**Directions:** Search the listing below for the word "link" and copy each line that holds it.
===== Task inputs
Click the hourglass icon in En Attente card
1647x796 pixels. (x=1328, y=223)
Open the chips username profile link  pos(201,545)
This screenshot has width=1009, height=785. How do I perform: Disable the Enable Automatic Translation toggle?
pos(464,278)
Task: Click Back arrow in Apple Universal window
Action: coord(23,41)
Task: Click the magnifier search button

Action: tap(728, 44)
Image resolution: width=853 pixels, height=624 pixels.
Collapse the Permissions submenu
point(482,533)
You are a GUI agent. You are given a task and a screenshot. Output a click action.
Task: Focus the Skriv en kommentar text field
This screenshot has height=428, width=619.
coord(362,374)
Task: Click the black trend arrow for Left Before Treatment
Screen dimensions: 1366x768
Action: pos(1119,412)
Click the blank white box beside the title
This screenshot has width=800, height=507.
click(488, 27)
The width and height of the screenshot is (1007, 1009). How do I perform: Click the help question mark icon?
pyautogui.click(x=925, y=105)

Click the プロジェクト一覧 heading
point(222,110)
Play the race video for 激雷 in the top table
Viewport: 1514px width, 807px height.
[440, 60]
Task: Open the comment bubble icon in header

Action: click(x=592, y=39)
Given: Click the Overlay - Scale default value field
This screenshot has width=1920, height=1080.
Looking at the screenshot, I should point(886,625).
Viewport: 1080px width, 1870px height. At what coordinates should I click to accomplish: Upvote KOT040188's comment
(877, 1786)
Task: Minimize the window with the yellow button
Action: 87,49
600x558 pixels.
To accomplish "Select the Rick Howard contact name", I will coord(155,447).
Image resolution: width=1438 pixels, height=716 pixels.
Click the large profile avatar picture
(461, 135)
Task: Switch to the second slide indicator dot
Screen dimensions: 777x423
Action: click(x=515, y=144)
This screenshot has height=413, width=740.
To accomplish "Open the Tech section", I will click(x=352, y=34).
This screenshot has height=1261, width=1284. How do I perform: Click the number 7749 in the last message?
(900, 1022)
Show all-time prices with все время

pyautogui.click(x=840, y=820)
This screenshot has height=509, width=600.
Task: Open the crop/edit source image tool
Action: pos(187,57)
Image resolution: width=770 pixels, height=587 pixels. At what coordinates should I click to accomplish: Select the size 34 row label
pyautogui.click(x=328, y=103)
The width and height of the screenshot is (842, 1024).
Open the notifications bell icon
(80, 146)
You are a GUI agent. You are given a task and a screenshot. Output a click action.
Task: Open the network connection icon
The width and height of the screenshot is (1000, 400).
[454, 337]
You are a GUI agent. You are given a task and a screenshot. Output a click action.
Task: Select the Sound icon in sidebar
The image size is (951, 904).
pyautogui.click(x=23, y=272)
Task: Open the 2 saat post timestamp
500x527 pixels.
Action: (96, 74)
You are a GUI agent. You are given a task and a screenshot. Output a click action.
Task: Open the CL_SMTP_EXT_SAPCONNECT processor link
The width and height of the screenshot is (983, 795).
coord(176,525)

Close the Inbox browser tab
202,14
==========
**Output of the exercise:**
Open the chips username profile link  pos(201,545)
Task: Open the CL_SMTP_EXT_SAPCONNECT processor link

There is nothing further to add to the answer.